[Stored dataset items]
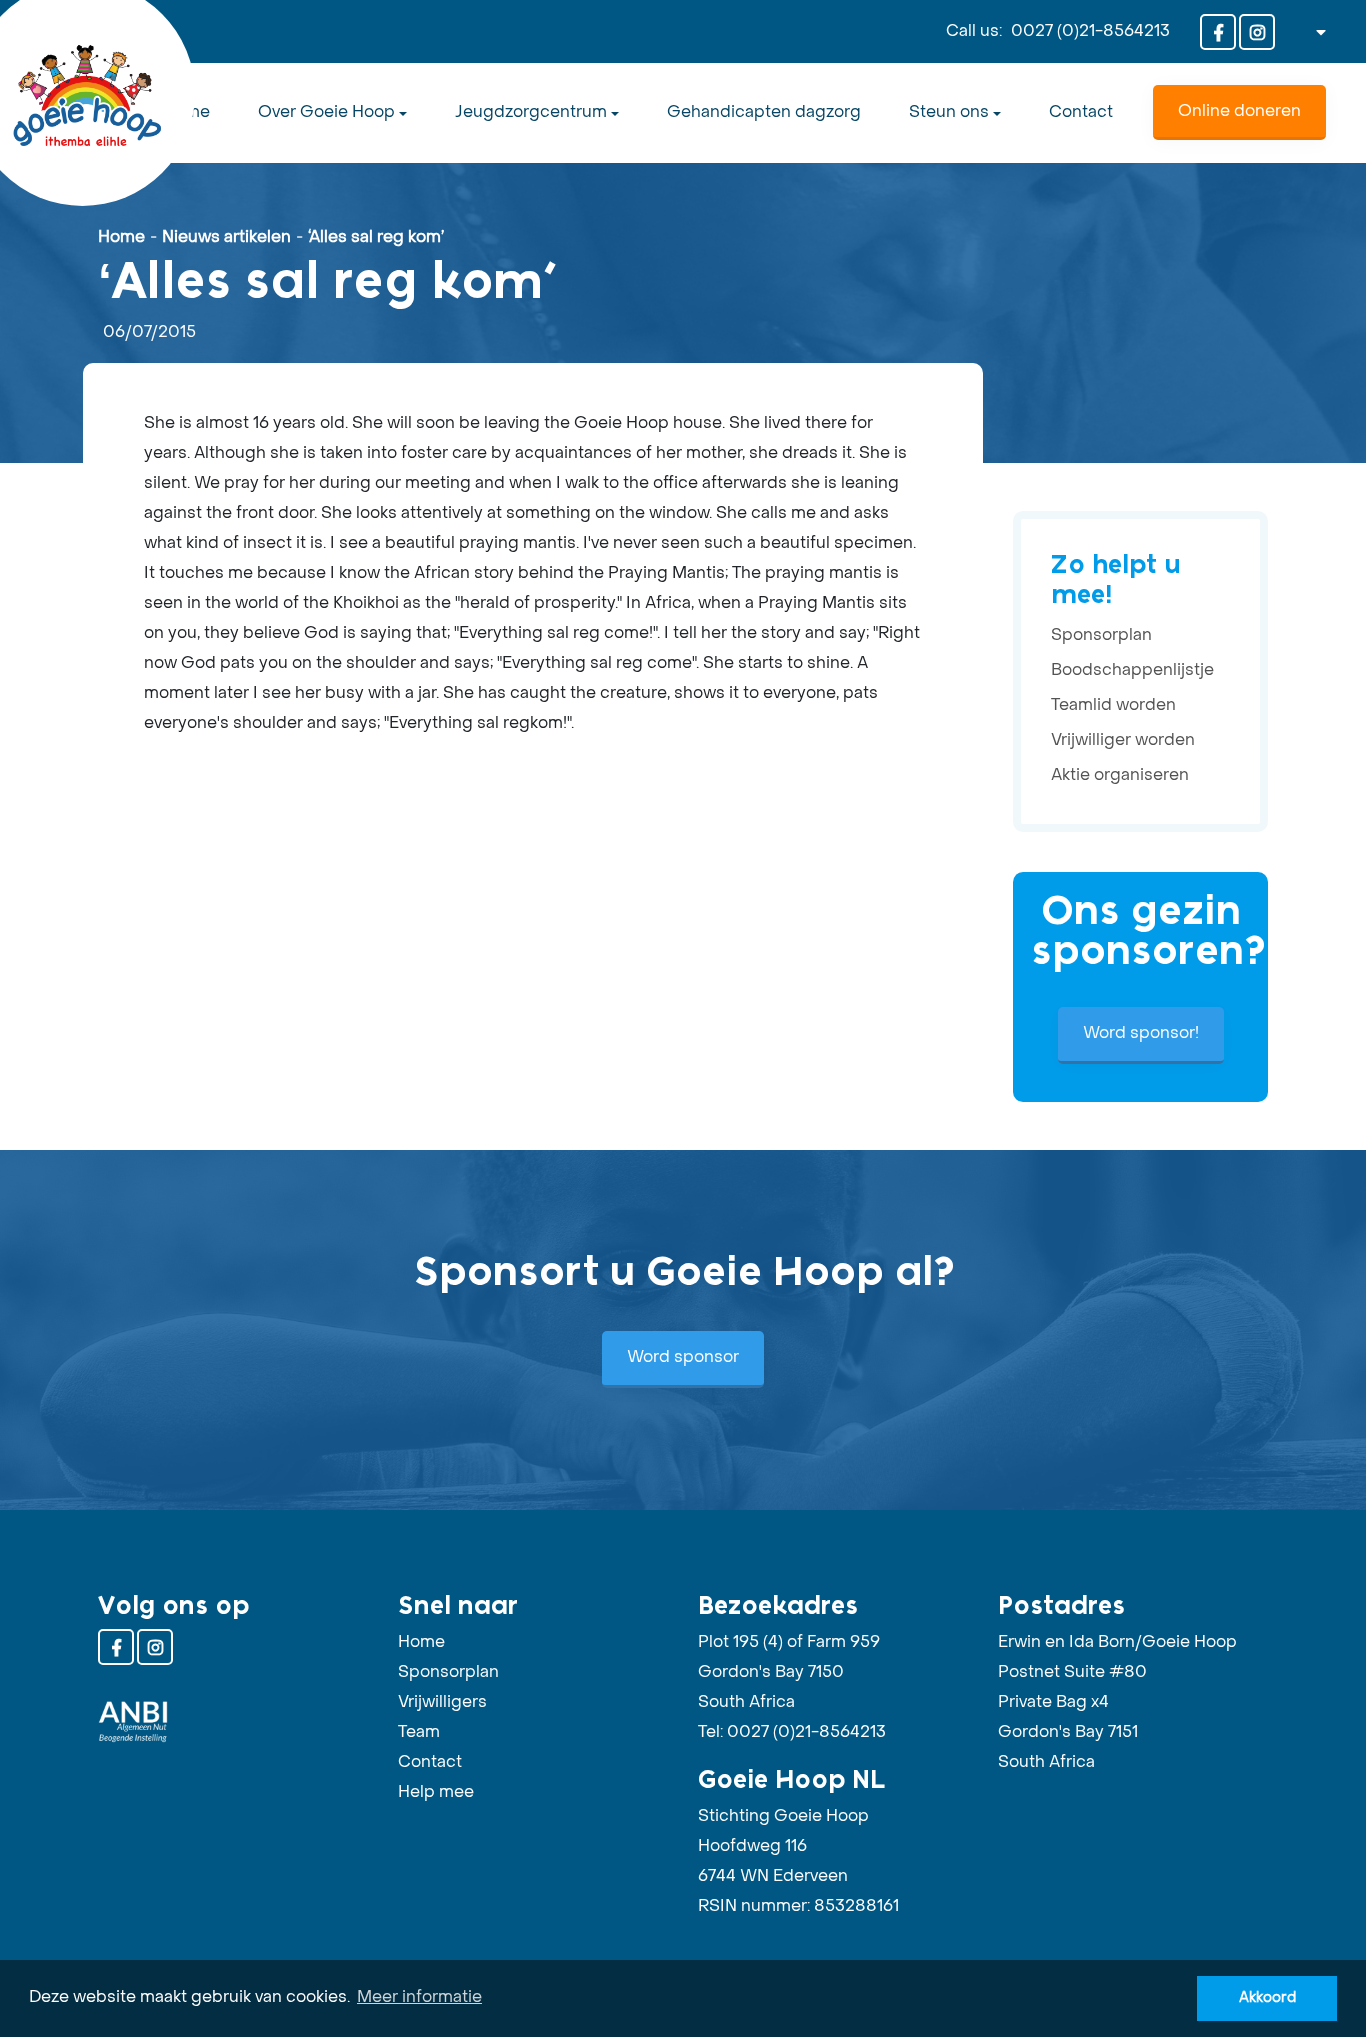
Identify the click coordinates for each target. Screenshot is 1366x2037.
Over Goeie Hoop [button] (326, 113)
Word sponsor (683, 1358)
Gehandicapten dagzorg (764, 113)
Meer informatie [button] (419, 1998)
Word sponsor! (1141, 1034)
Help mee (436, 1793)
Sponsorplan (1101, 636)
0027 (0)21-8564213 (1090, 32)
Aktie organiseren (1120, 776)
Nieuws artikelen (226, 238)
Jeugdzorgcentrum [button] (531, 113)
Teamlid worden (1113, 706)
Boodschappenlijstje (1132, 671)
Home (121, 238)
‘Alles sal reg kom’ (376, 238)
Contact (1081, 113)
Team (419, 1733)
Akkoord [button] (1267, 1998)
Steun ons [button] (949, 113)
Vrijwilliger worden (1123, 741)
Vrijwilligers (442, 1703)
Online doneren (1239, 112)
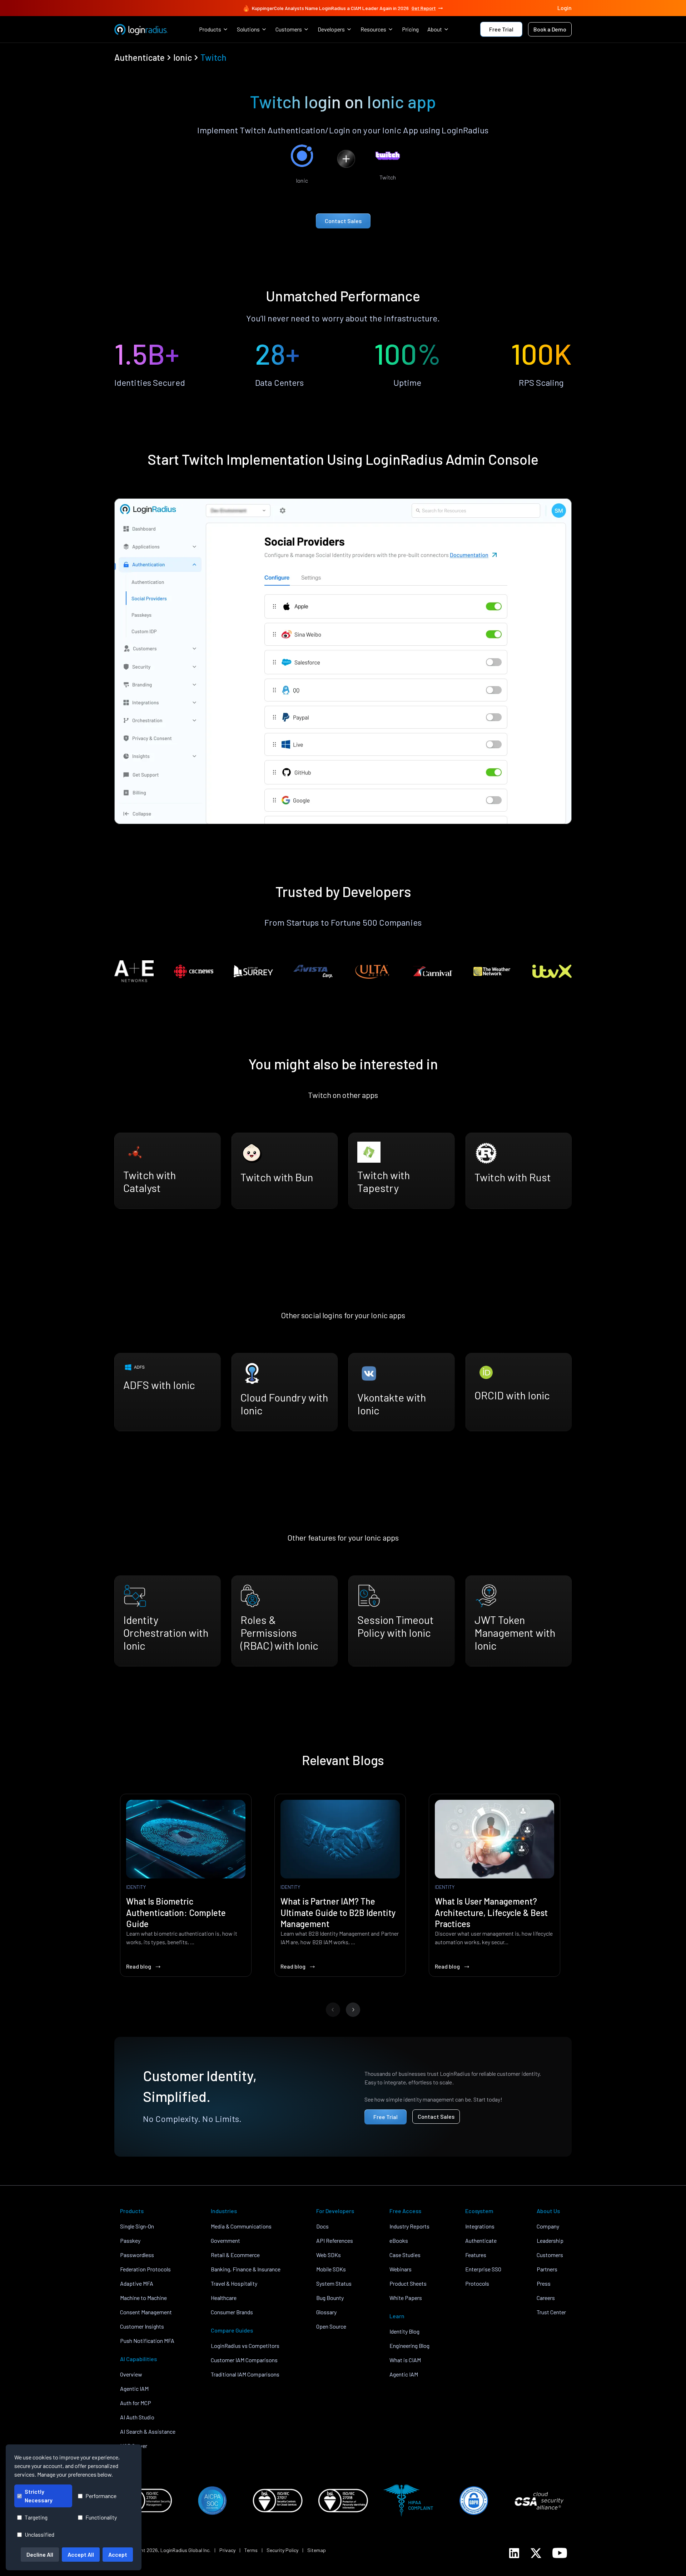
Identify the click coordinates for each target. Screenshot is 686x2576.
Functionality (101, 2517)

▶ **Task details**:
Could you restate every record above word for word, leaving the pictures out?

▶ **Exercise answer**:
Identify the click coordinates for each target. Screenshot is 1366x2037.
Over Goeie Hoop [button] (326, 113)
Word sponsor (683, 1358)
Gehandicapten dagzorg (764, 113)
Meer informatie [button] (419, 1998)
Word sponsor! (1141, 1034)
Help mee (436, 1793)
Sponsorplan (1101, 636)
0027 (0)21-8564213 (1090, 32)
Aktie organiseren (1120, 776)
Nieuws artikelen (226, 238)
Jeugdzorgcentrum [button] (531, 113)
Teamlid worden (1113, 706)
Boodschappenlijstje (1132, 671)
Home (121, 238)
‘Alles sal reg kom’ (376, 238)
Contact (1081, 113)
Team (419, 1733)
Akkoord [button] (1267, 1998)
Steun ons [button] (949, 113)
Vrijwilliger worden (1123, 741)
Vrijwilligers (442, 1703)
Online doneren (1239, 112)
Identify the click coordinates for each target. Screenshot is 686x2576.
Functionality (101, 2517)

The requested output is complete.